The answers the Sanders campaign gave the Times showed its flexibility when it comes to foreign policy.

In other words, the Sanders campaign signaled to the military and intelligence apparatus that Sanders won’t present a threat to their interests and may actually carry out their interventionist agenda.

One question in the survey that the Times sent the Sanders campaign stuck out above the rest.

The third survey question asked, “Would you consider military force to pre-empt an Iranian or North Korean nuclear or missile test?”

The Sanders campaign responded, “Yes.”

Based on this response, Sanders’ is signaling that he’s willing to continue Bush-era policies of “preemptive war.”

Like Obama, Sanders’ opposition to the Iraq War was a matter of politics rather than a principled opposition to regime change wars.

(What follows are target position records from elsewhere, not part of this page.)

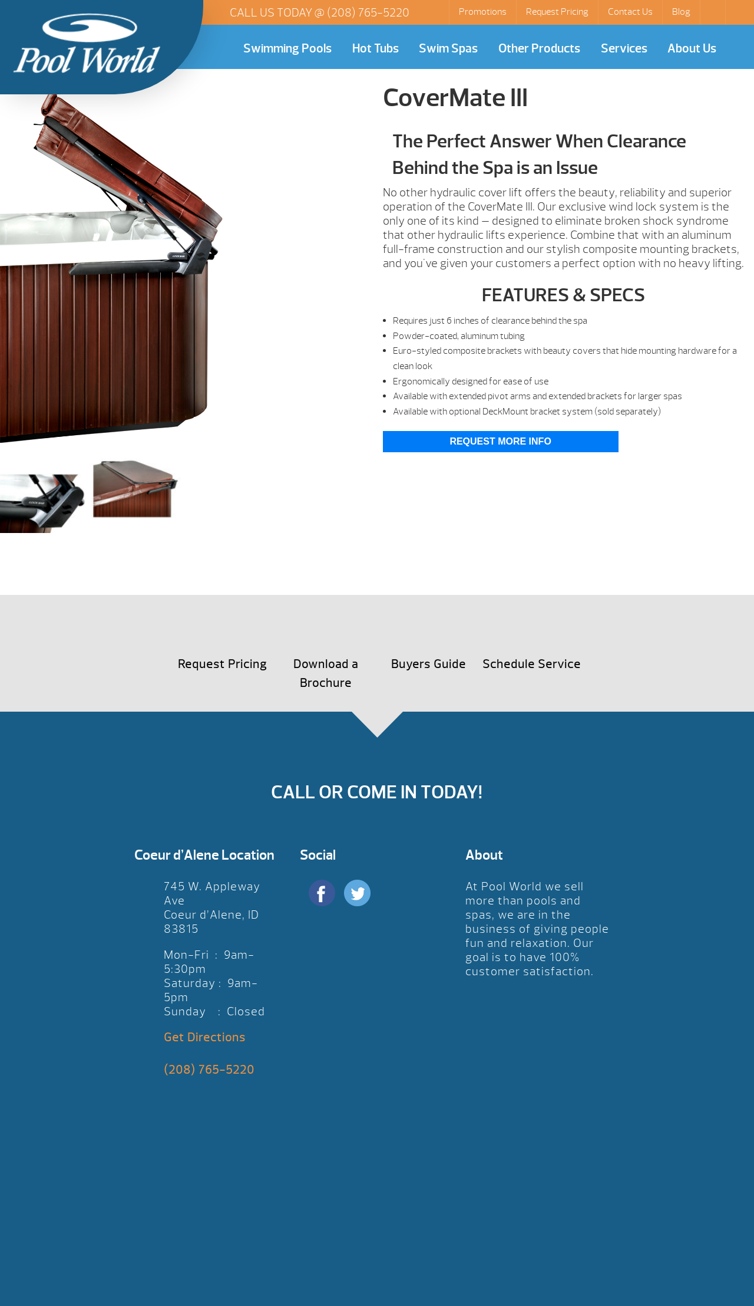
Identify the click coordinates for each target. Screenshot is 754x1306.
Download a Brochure (325, 673)
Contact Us (630, 12)
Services (624, 49)
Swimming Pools (287, 49)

His campaign was also asked, “Would you consider military force for a humanitarian intervention?”

Sanders responded, “Yes.”

Some of the wars that the U.S. carried out in the name of “human rights” have been the Bosnian war and the bombing of Serbia in the 1990s along with the aerial campaign against Libya in 2011 and the Civil War launched in Syria.

All in all, Sanders’ pro-peace/non-interventionist image is at best window dressing.

Under a Sanders presidency, the interventionist status quo will likely stay in place.